D&D Theology in The Raven Tower

Ann Leckie's The Raven Tower is a short fantasy novel told from the perspective of a demigod. Like all her other novels, it is a deft and thoughtful exploration of a way of being fundamentally different from our own. More relevant to this blog, it is also a compelling account of how deities (and their clerics) in your standard D&D setting might work.

In this article I'm going to try and summarize what gods in The Raven Tower are, and how their powers work. While ultimately I'd suggest you just go read the novel, I understand that not all readers have the time, money, or interest to do so. Still, I recommend it, especially if the breakdown in this post is interesting to you. The post will contain some minor spoilers, although I am confident it will not give away any critical plot details.

Also note that I listened to an audiobook of The Raven Tower, to which I no longer have access, about two years ago. Therefore, my recollections on some points are hazy, and I am unable to go back to the text to clarify.

The nature of gods

Gods in The Raven Tower are beings of pure mind and will. They occupy a particular point in space and can inhabit some physical body (examples include a rock, a dog, a swarm of mosquitos, a skull) but do not need to. Their exact origin, and relationship to the wider cosmology, is left ambiguous in the book. Gods are not omniscient and their awareness, while not strictly limited by senses as we know them, appears limited to their vicinity.

Everything a god says is true. This does not mean that gods cannot lie, but rather that if it speaks an untruth, the god wills that untruth into being. If a god says "that tree is on fire", the tree must either already be on fire, or it catches fire as soon as the sentence is uttered. Gods' speech is not verbal, so much as a pure expression of intent. In this regard, willpower and physical energy appear to be interchangeable, and speech alters the world largely through the application and manipulation of physical laws. Converting one substance into another means rearranging it at an atomic level; causing it to float means applying sufficient force to counter the pull of gravity. I do not remember whether the law of conservation of matter applies in The Raven Tower, but either way, it is certainly easier to manipulate existing matter than to create it fresh.

Speaking into being in this way expends a god's limited supply of consciousness, and so they have to be careful about what they say. Using up too much of its power robs the god of its essence and ability to think or act. I forget whether gods can truly die, but they can come very close by speaking something that exceeds their capacity.

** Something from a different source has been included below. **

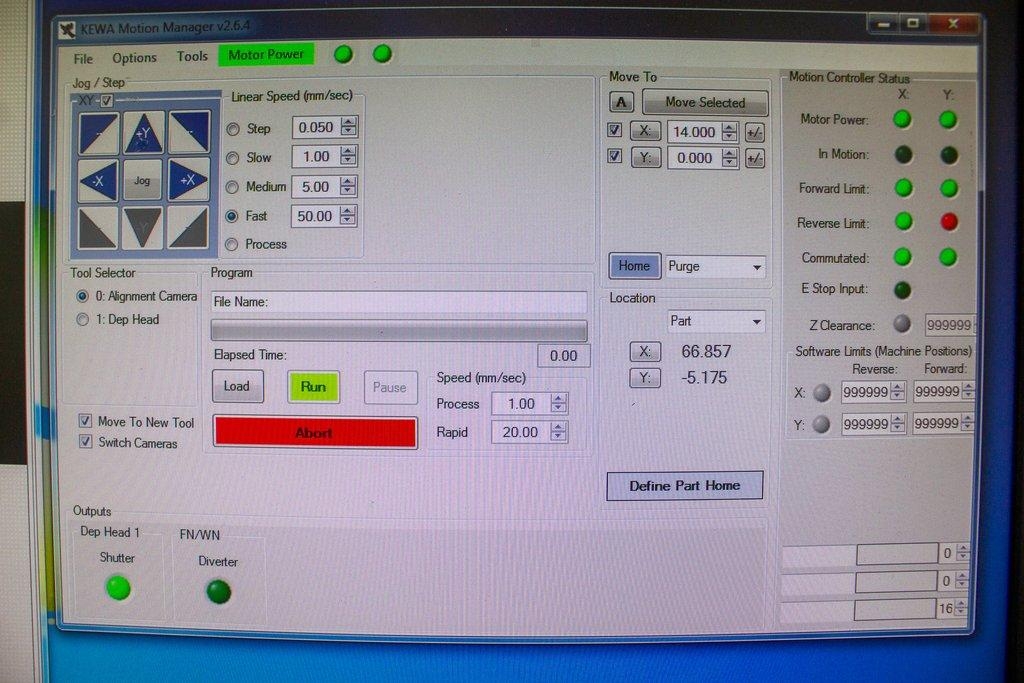
Task: Click the FN/WN Diverter indicator
Action: pyautogui.click(x=218, y=592)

For instance, a god can speak a storm into being for a moment, allowing the storm to dissipate naturally afterward; but if a god says a storm will rage on forever, its power will permanently be funneled into keeping that storm going. Thus, the best way to "harm" a god is to trick it into saying something can't afford to make true.

The sociology of religion

Much as gods can expend energy through will, they accumulate energy as it is given to them. Acts that direct energy to a god nourish them; things like prayer are like a little snack, whereas a mass sacrifice, which gives matter and life over to them, is like a hearty meal. The exact mechanics of this exchange are not explored in depth, but the relationship between the direction of energy and the nourishment of gods make for some of the most interesting moments in the novel.

Something like religion, then, tends to emerge in historical relationships between communities of humans (there are no demi-humans in The Raven Tower) and gods. Humans can provide a steady diet of worship and sacrifice, in exchange for various boons, blessings, miracles, etc. At the same time, gods are cautious about what promises they make their worshippers, and often attach terms that allow them to balance their own resources and avoid overcommiting. For example, a god may promise that so long as certain observances are kept up according to its specifications, it will continue to protect a community from eg. drought, or some other narrowly defined threat.

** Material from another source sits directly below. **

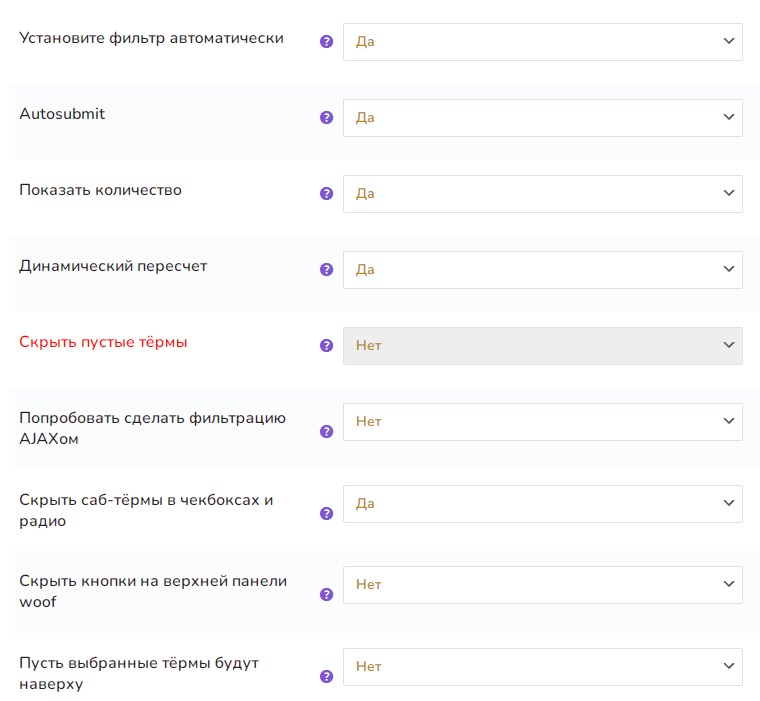Image resolution: width=760 pixels, height=701 pixels.
Task: Open the "Установите фильтр автоматически" dropdown
Action: point(542,42)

Because gods' awareness is limited, they sometimes make their power "portable" by attaching a promise to a certain person, object, and/or action. This canonically leads to conditions where a blessed object -- a "god-spoken thing" -- will enact some miracle when a command word or gesture is performed, but only once a day.

(I'm extrapolating now, but you have here the basis for your traditional D&D cleric: A person who has adequately demonstrated their fealty is allowed to ask for a certain number of favours per day. Those favours are pre-defined, ranked according to how costly they are to grant -- levels -- and meted out in limited quantities per day. As they continue to prove their worth, clerics are given access to more and better favours.)

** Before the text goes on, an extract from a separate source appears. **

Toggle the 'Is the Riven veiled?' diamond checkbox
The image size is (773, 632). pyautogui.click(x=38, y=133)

Gods have individual personalities and skills. Gods gradually develop techniques to more efficiently enact certain things. The difference could be between, say, a god that provides better crop yields by learning about and subtly accelerating plants' natural growth processes, and one that isn't as knowledgeable about plants and obtains the same effect by providing good weather all year (the latter presumably being a lot more costly). While their relationships with humans can be quite transactional, gods can also grow attached to humans -- or at least their communities, as individuals don't live very long.

Conclusion

The Raven Tower presents a world where gods live in evolving relationships with humans and one another, and where those relationships are embedded in a kind of pseudo-material economy of willpower. The nature and limitations of Leckie's take on fantasy deities corresponds closely to the way they're instantiated mechanically in D&D, making that novel's theology an excellent fit for your kitchen-sink D&D setting.

Wednesday, July 7, 2021

Ideating City Adventures, or 12 Ruinations of Pumpai

A Preamble

This post represents an intersection of a number of recent inspirations: For one, Patrick is blogging about Gormenghast, and Nate is sharing his incredible megadungeon lore, which have me thinking about the stories behind huge, beautiful, ruined, dreamy places. Second, I haven't run D&D in a while, and having started to miss it, I've been wanting to work on game material. So I've been thinking about Pumpai, a city I first started dreaming up in around 2014, and have fiddled with intermittently over the years. Some inspiration images:

Paul Delvaux, The Great Sirens (1947)

Max Ernst, Europe After the Rain II (1941)

lokorum (2020)

I'm not going to get into a bunch of detail about Pumpai now, because the point of this exercise is kind of not to do that. In the past I've struggled to flesh out Pumpai for play, so I went back to Joseph Manola's excellent posts about adapting his own city setting to something he can run at the table in his City of Spires game (parts 1, 2, and 3). I was particularly interested in his calls to condense and shrink the setting, as Pumpai has always existed in my mind as something vast and nebulous -- a vibe with infinite potential for specification and variation, rather than something actual and concrete you can put characters in. At the same time, it's important to me that Pumpai be a place that feels old, a place steeped in its history. So I wanted to do some work with it that would both develop it as a place for adventuring and help flesh out its past...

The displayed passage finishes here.